WHAT TO WORK ON:
Repeat verbatim the items from the line containing "has height=720, width=1280." through the line containing "(540, 593).", inclusive of both lines.

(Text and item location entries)
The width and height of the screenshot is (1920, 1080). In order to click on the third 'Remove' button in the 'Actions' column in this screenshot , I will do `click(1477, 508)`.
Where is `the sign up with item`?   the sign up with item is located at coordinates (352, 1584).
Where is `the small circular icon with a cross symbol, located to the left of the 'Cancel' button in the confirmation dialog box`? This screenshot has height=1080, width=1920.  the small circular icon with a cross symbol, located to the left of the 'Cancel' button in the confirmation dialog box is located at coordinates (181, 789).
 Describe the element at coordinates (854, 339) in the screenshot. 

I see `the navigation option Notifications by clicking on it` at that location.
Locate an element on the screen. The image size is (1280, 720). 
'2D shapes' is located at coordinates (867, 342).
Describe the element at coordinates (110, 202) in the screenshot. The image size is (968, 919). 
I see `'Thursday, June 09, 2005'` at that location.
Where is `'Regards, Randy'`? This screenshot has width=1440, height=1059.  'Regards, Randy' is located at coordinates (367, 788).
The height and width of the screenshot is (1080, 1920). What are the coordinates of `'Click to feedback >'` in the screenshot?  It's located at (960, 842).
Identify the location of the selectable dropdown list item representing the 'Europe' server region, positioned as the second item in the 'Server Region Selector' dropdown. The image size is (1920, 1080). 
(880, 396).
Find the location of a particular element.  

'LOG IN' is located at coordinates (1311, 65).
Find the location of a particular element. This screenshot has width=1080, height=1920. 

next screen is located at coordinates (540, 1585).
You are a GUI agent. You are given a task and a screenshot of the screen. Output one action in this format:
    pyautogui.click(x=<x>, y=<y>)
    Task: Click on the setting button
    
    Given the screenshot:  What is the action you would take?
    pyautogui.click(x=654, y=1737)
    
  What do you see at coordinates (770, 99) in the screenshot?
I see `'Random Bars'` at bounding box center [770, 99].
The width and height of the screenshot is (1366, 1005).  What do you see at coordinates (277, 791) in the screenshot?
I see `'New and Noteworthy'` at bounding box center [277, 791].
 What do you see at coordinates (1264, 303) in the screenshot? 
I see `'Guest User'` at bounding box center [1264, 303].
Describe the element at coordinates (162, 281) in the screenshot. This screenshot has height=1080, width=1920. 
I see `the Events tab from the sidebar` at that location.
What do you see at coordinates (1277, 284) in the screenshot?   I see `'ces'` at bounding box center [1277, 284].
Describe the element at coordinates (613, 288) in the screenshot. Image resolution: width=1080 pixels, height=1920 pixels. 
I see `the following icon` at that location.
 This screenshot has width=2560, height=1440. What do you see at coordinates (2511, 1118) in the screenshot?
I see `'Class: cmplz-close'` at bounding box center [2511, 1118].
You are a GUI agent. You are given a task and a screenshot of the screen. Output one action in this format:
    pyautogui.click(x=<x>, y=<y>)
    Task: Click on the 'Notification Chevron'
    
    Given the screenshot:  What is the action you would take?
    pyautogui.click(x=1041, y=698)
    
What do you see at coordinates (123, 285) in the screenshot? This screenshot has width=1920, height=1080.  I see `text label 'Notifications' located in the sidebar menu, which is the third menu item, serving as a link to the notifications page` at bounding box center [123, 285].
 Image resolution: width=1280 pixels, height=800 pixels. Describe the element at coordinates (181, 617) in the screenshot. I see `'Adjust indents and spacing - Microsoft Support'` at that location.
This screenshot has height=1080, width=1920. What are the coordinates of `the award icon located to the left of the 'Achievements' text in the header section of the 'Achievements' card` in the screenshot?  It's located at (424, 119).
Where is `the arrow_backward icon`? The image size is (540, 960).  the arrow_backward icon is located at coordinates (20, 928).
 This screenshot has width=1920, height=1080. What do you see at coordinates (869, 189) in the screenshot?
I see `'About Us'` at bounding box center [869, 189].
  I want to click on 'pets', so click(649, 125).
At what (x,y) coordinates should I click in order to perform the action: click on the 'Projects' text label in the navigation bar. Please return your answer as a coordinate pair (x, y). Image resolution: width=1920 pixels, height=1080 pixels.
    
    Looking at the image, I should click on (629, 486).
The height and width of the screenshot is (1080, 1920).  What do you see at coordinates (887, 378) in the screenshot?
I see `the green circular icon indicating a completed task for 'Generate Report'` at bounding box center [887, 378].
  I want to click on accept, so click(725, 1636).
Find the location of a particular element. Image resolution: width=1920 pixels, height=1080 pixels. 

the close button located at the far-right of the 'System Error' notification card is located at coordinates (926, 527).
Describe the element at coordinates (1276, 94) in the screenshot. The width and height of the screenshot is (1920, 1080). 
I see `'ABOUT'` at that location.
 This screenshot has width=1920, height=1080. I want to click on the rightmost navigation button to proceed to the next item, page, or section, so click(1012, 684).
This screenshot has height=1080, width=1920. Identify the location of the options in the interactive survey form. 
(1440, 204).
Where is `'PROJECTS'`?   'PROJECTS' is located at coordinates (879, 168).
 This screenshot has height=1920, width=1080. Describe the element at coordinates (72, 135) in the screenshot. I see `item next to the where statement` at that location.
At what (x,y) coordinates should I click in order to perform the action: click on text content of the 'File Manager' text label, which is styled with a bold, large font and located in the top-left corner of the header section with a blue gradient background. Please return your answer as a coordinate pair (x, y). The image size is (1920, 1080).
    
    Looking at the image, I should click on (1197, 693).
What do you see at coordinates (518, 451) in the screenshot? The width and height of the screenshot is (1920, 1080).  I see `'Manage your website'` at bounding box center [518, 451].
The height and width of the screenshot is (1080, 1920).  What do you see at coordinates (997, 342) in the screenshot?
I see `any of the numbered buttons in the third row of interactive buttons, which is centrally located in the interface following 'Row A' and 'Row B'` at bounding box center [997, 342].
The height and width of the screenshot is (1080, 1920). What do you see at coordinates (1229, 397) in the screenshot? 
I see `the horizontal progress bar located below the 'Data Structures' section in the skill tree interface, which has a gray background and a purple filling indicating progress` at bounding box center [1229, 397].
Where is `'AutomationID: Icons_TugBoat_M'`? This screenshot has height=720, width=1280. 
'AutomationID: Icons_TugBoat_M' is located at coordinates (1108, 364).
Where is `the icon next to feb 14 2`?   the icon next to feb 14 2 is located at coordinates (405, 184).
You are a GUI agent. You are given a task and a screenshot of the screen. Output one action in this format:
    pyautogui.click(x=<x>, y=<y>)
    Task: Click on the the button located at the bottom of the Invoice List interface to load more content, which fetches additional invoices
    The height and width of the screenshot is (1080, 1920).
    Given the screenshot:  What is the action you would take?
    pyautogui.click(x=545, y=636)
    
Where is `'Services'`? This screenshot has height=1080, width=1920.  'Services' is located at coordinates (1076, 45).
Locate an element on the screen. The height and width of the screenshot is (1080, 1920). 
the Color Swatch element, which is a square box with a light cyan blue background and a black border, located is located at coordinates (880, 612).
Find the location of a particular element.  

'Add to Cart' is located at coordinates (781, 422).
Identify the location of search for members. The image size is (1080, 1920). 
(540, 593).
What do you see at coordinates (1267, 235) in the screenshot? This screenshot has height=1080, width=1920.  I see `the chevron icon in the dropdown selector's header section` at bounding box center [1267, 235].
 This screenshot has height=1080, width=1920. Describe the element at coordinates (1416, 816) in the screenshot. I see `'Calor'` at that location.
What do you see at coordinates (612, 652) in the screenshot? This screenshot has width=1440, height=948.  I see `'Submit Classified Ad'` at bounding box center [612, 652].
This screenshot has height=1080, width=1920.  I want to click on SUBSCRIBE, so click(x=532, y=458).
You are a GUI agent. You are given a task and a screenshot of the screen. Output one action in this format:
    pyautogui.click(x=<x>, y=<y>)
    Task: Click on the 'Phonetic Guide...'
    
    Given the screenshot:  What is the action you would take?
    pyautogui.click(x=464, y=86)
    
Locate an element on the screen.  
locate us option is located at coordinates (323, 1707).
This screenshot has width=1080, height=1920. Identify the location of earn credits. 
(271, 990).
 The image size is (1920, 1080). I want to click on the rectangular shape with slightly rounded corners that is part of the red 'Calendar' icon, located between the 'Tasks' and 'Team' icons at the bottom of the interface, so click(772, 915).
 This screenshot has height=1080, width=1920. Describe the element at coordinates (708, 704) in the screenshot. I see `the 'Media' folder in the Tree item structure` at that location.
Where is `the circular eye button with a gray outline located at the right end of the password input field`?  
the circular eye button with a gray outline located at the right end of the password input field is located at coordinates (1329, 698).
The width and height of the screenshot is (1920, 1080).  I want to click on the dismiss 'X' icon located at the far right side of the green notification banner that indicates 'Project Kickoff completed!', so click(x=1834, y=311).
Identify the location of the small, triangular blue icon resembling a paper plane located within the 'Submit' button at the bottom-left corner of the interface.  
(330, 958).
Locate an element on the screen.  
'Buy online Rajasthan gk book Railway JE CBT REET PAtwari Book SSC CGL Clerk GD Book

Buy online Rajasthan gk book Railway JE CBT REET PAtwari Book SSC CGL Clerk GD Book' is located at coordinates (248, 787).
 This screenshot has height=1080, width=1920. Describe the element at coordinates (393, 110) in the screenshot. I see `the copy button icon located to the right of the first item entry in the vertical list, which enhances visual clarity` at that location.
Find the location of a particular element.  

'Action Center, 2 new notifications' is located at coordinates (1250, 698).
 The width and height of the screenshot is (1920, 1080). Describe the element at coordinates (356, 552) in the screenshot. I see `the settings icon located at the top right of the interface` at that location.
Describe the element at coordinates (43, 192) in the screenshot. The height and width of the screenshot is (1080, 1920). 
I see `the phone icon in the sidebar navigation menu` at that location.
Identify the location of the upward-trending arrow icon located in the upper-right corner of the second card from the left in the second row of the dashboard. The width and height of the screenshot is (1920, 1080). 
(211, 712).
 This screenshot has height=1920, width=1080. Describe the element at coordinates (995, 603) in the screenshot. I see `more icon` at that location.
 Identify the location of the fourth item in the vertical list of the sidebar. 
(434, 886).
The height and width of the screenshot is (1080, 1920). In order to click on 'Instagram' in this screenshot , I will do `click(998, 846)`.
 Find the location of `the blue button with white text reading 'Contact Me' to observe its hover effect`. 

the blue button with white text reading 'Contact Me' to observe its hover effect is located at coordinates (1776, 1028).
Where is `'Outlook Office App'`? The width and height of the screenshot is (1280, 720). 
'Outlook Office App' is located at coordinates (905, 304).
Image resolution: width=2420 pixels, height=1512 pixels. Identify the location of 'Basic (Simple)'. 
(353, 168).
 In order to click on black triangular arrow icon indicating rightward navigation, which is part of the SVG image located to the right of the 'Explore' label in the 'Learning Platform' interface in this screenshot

REPLY:
Where is `'AutomationID: Icons_TugBoat_M'`? This screenshot has height=720, width=1280. 
'AutomationID: Icons_TugBoat_M' is located at coordinates (1108, 364).
Where is `the icon next to feb 14 2`?   the icon next to feb 14 2 is located at coordinates (405, 184).
You are a GUI agent. You are given a task and a screenshot of the screen. Output one action in this format:
    pyautogui.click(x=<x>, y=<y>)
    Task: Click on the the button located at the bottom of the Invoice List interface to load more content, which fetches additional invoices
    The height and width of the screenshot is (1080, 1920).
    Given the screenshot:  What is the action you would take?
    pyautogui.click(x=545, y=636)
    
Where is `'Services'`? This screenshot has height=1080, width=1920.  'Services' is located at coordinates (1076, 45).
Locate an element on the screen. The height and width of the screenshot is (1080, 1920). 
the Color Swatch element, which is a square box with a light cyan blue background and a black border, located is located at coordinates (880, 612).
Find the location of a particular element.  

'Add to Cart' is located at coordinates (781, 422).
Identify the location of search for members. The image size is (1080, 1920). 
(540, 593).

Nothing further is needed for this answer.